Mr. Christian Lauliac | Paris France | 07/03/2000
(5 out of 5 stars)
"This is the definitive sampler of Aaron Copland's film scores. I listen to this superlative album almost every week. The performance by the Saint Louis Symphony Orchestra under Maestro Slatkin is simply stellar and the selections include every note the composer ever wrote for the silver screen. The CD opens with the justifiably popular suite from "The Red Pony", one of the most distinguished American film scores of the forties. Its down-home atmosphere and nostalgic undertones are quite infectious. The wonderful Americana atmosphere of "Our Town" is both moving and gentle. A true piece of musical poetry. There is also a world premiere recording of Copland's Academy Award-winning score for "The Heiress", another wonderful display of the composer's gift for American lyricism.

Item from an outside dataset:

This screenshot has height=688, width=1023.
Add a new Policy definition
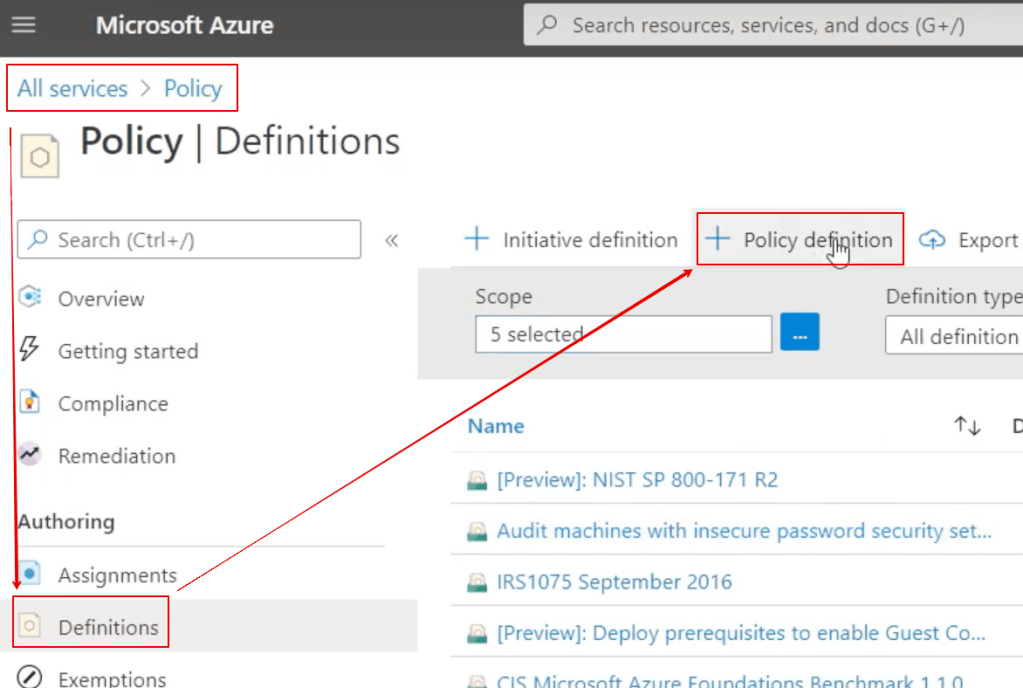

Leonard Slatkin rivals other famous Copland champions such as Leonard Bernstein and Michael Tillson-Thomas for the sheer pastoral beauty he is able to bring forth in the composer's music. Mr. Slatkin's conducting is filled with the appropriate amount of intimacy and power and his orchestra perform with incredible gusto. The "Music for the Movies" suite includes two excerpts from the "Of Mice and Men" score: a gentle and unforgettable musical portrait of John Steinbeck's Salinas country. In short, this CD belongs to every music lover's library. Sound quality is spacious and full-blooded. Don't pass up this one!"
Heart-warming Copland
Al McKinnon | 07/03/2000
(5 out of 5 stars)
"Copland had a knack for writing music that is both accessible and substantive. For this reason, his film music not only suits the action on the big screen but is worthy of concert performance as well. The style of the music in this collection is evocatively pastoral, familiarly Coplandesque, but there are surprises, too. All the music is great but this disc is worth acquiring if for nothing else than for the Heiress Suite, reconstructed by Arnold Freed and receiving here its world premiere recording. It is really a glorious and moving eight-minute piece but this leaves one longing for more! Slatkin and his polished Saint Louis players are the perfect advocates and the RCA recording is first class."